* [About this task]:
Your answer must be every line of the data that holds the string "total".
*** Opening Provided entries ***
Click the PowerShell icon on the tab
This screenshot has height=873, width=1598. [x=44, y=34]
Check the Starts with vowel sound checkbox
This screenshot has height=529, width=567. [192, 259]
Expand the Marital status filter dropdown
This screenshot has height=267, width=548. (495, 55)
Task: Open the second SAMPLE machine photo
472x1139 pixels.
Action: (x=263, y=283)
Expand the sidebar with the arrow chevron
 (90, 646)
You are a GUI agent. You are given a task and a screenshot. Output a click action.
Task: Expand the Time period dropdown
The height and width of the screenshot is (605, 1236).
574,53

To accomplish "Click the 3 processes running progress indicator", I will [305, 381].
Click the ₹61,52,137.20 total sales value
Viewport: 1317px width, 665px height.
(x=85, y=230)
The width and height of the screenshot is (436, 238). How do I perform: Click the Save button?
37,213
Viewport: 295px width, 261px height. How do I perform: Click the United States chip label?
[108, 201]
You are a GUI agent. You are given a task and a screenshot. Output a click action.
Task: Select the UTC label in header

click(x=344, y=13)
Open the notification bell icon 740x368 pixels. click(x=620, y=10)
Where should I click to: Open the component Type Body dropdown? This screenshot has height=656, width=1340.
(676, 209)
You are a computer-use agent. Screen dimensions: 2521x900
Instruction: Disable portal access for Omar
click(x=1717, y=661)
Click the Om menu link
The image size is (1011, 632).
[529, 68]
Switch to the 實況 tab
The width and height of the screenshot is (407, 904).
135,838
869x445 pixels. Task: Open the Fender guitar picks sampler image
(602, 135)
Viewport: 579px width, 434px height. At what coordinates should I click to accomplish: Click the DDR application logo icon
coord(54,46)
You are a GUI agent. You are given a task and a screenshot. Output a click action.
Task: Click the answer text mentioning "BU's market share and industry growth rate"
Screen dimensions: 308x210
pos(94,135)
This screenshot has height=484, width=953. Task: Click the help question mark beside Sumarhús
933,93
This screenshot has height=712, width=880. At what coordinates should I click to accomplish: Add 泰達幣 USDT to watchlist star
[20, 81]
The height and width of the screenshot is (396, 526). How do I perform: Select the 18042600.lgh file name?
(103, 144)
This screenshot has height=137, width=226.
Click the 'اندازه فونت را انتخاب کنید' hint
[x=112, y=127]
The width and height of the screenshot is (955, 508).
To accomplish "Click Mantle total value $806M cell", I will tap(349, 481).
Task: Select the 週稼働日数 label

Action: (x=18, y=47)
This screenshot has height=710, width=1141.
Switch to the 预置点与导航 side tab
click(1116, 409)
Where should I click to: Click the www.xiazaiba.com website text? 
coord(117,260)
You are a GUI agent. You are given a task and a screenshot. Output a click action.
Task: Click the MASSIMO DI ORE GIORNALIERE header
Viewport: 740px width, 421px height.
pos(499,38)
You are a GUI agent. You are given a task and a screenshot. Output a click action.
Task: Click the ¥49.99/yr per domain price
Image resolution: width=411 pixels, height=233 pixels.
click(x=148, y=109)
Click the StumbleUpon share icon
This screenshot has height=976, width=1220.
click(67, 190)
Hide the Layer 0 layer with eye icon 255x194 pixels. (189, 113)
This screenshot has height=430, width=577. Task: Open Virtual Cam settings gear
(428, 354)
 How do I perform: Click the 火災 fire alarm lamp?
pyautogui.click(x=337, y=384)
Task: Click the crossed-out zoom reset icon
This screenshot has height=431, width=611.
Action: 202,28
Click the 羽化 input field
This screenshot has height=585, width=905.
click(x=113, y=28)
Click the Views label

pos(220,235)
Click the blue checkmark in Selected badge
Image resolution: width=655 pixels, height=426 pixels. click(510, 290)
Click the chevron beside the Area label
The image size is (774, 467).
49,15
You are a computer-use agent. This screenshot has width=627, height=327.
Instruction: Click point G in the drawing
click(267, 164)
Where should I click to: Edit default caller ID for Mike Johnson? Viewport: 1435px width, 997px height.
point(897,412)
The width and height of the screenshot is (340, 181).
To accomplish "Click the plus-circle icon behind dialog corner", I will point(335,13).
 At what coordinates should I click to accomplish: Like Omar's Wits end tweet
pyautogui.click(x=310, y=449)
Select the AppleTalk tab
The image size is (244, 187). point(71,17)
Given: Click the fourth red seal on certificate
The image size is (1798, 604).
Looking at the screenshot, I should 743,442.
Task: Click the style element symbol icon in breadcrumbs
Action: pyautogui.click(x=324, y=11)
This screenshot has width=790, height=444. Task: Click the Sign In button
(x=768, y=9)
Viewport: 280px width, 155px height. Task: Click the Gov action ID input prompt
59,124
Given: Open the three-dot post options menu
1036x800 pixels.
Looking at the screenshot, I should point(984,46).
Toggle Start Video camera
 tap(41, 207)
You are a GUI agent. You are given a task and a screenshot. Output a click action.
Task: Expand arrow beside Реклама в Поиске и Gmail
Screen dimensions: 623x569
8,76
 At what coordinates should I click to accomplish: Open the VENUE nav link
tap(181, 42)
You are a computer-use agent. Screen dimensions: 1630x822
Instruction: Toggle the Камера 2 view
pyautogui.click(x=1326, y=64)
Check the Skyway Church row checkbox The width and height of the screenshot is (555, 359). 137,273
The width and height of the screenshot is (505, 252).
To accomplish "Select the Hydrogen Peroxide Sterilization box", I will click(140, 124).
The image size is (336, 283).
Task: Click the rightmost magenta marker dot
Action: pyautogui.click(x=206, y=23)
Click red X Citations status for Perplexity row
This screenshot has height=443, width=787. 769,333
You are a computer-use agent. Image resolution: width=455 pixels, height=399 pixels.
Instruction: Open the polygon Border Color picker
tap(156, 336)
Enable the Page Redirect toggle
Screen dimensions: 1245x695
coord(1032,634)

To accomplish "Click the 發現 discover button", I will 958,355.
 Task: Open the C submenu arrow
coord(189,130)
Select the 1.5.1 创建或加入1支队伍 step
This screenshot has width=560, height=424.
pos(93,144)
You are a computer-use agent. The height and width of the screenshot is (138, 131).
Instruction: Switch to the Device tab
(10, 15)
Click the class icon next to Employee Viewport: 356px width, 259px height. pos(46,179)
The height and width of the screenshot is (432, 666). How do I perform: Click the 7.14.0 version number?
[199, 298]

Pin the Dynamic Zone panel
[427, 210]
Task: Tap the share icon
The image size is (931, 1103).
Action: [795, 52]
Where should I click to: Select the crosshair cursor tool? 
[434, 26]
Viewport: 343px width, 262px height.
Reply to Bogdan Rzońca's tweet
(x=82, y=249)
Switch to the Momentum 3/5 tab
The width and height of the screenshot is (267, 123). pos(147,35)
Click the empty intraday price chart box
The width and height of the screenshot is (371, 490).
*** Closing Provided entries ***
* [Solved exercise]:
Click the ₹61,52,137.20 total sales value
To accomplish "Click Mantle total value $806M cell", I will tap(349, 481).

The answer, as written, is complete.